Sounds familiar :D I'm rubbish socially but with a camera, I'm gregarious and enjoying myself. It's a borderline depressive trait but that's not important, if having a camera makes you feel more comfortable, have a camera with you. Put an XA2 or a digi-compact in your pocket when you go out - you don't have to use it but you know it's there and you can get it at any moment. And remember that most phones have cameras these days too. Bring that confidence from your professional life to your personal life, it's who you really are.

So many of my friends tell me not to look at so many other photographers work. It's hard for me though because I LOVE looking at great images. I love seeing what people I aspire to be like are shooting, so difficult for me to distance myself from that to be honest.

Don't just look at them, analyse them. What makes a good shot? What makes a bad one? How was it lit, what's the context, what's the situation? If you can answer those questions, you can start bringing the answers into your own work. You've got to discover what you like and more importantly, why you like it. It's equally important to understand why a shot you don't like is still considered great by others, even if the answer is that it's because it's been instagram'd to hell and the people who think it's great are deluded hipsters.

[Element lookup records]

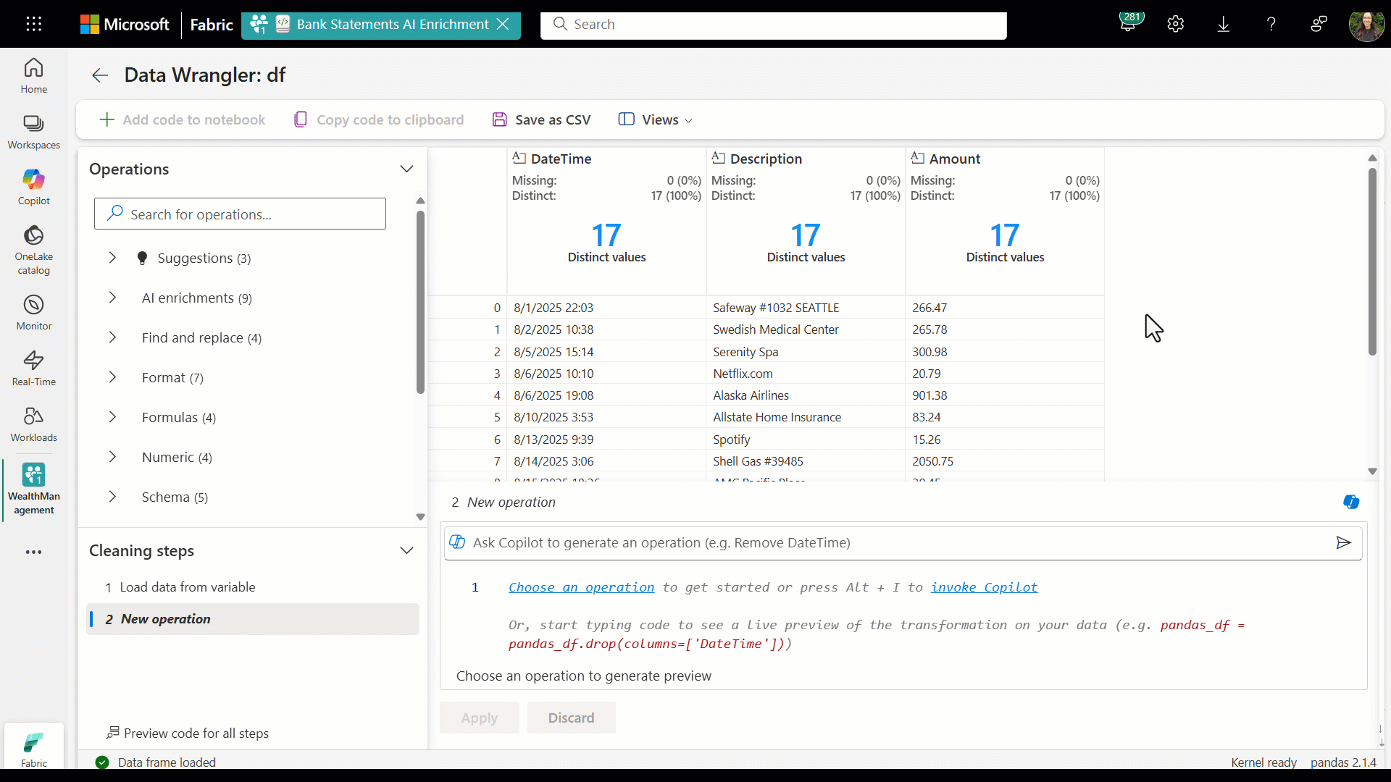Open the Views dropdown menu
The image size is (1391, 782).
click(x=656, y=119)
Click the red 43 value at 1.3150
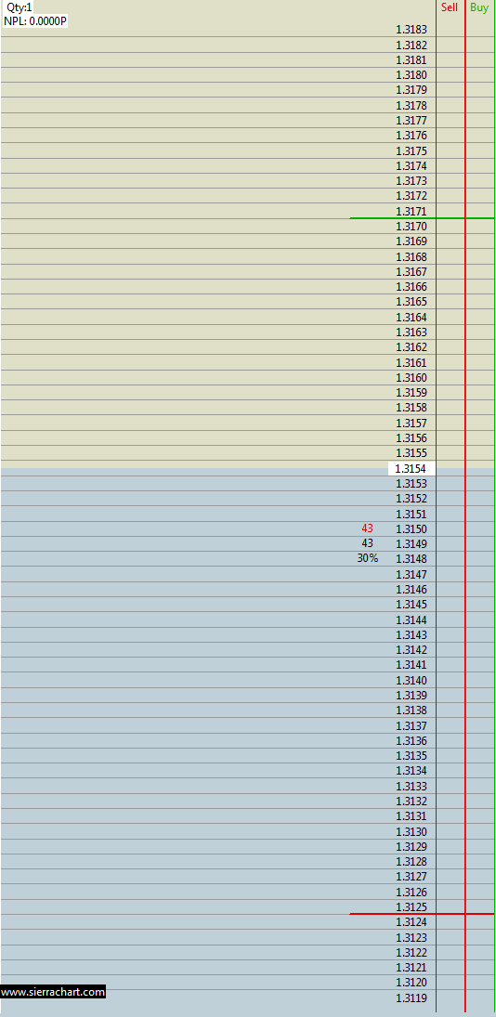Image resolution: width=496 pixels, height=1017 pixels. pos(367,528)

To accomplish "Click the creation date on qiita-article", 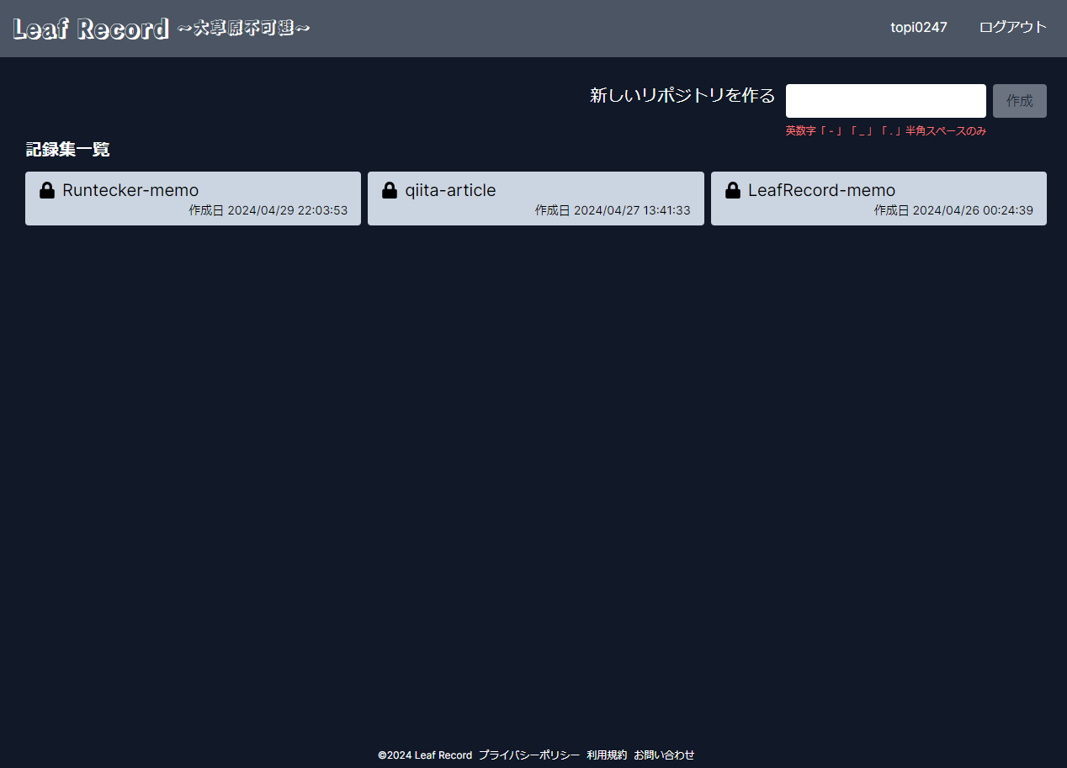I will (613, 210).
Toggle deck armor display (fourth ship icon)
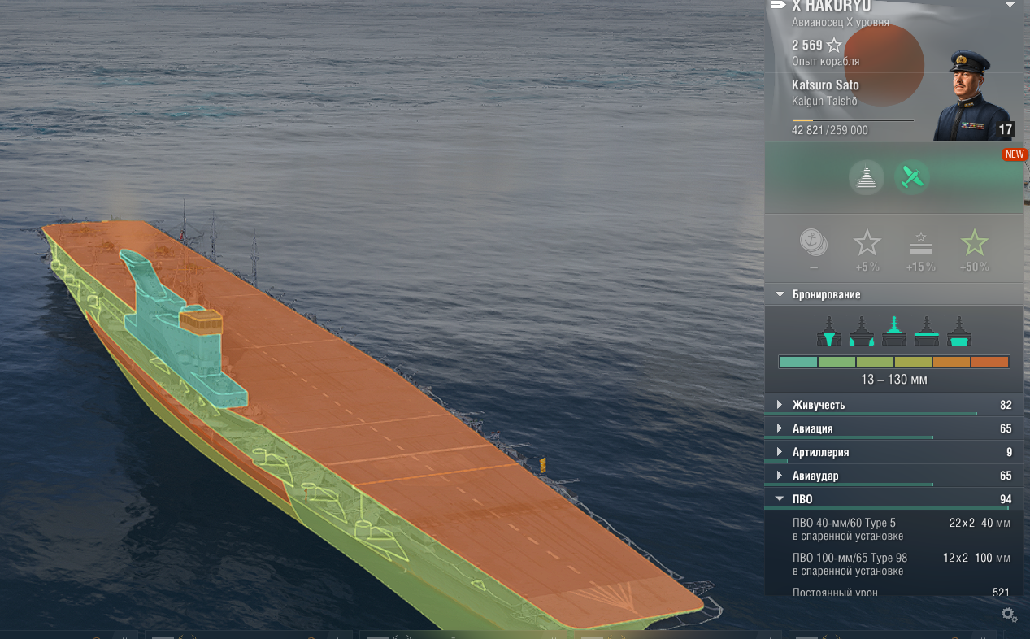The height and width of the screenshot is (639, 1030). coord(927,332)
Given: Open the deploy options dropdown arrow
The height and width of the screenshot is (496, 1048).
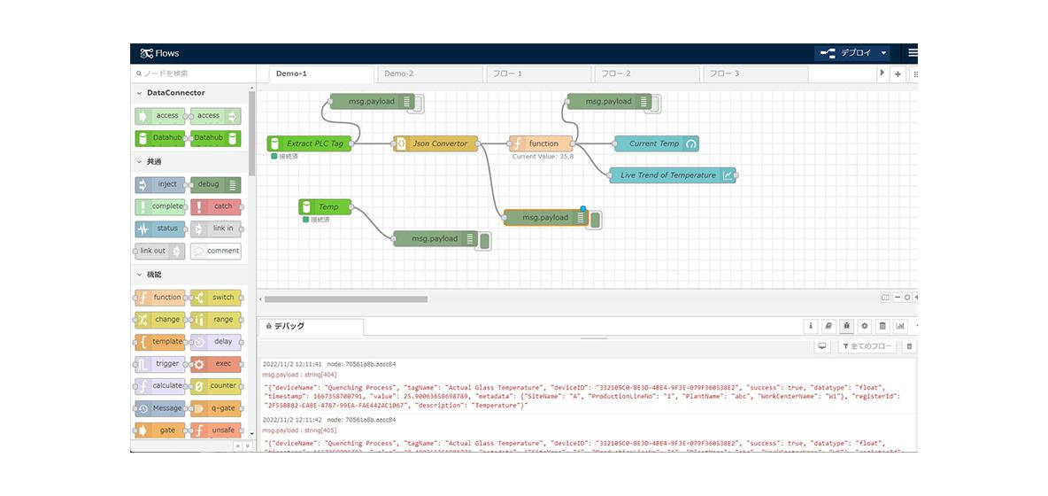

TASKS FOR THIS EXERCISE
**a)** Which cameras does the photography advice suggest putting in your pocket when you go out?
**b)** Continue the photography advice from its last sentence.

EXPECTED OUTPUTS
**a)** An XA2 or a digi-compact.

**b)**
I don't think it's because I don't have a clear objective either. Even when I do have one, it's disheartening when it receives negative feedback. It's like I had a concept, tried to realise it and then failed to do so. :(

Do or do not. There is no try. [/Yoda]

Not everyone is going to like everything you produce. Sometimes you'll produce stuff that only you like. Does that mean it's no good? No. Does it mean they're all wrong? No. But if you don't try and put stuff up to be knocked down, you'll never know. If you're happy with production-line shots of clichéd subjects that gain 50 fartface likes in 24 hours then by all means, crack on. If not, you'll have to keep trying until you find what it is that makes your shots yours.

In short, you're asking the wrong question in the OP. Start with "what do I think is a good shot?"